-------- Data for analysis --------
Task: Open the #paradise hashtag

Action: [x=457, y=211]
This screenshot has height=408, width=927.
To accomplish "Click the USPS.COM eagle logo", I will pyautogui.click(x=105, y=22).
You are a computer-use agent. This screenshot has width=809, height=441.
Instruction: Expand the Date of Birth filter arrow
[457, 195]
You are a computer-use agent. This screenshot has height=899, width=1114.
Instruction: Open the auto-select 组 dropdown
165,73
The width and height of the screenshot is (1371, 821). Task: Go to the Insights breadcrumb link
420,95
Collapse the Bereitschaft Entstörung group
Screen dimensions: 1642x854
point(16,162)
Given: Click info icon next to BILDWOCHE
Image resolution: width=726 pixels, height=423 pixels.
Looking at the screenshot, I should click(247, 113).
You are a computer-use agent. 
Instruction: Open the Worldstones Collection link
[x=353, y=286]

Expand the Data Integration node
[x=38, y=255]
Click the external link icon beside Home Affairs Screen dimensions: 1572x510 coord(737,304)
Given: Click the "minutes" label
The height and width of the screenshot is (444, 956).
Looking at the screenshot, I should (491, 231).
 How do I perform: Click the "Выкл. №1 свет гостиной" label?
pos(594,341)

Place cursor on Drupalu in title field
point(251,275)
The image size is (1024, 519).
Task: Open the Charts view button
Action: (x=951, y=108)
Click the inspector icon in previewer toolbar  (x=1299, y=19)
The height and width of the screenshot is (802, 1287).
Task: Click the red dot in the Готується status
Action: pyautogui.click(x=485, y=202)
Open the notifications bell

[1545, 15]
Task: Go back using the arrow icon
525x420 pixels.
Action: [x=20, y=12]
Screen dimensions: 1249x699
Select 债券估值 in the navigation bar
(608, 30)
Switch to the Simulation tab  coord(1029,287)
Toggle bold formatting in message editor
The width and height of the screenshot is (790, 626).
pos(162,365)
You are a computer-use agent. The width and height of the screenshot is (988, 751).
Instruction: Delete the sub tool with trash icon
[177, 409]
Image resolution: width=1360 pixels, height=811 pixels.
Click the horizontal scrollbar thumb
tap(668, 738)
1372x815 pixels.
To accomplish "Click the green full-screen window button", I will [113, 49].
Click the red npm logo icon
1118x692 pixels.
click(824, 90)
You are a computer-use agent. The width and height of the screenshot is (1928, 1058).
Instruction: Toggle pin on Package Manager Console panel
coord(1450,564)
--------
* [What you should do]:
Filter the lines above, keeping each one that contains the string "will".

* [Answer]:
To accomplish "Click the USPS.COM eagle logo", I will pyautogui.click(x=105, y=22).
To accomplish "Click the green full-screen window button", I will [113, 49].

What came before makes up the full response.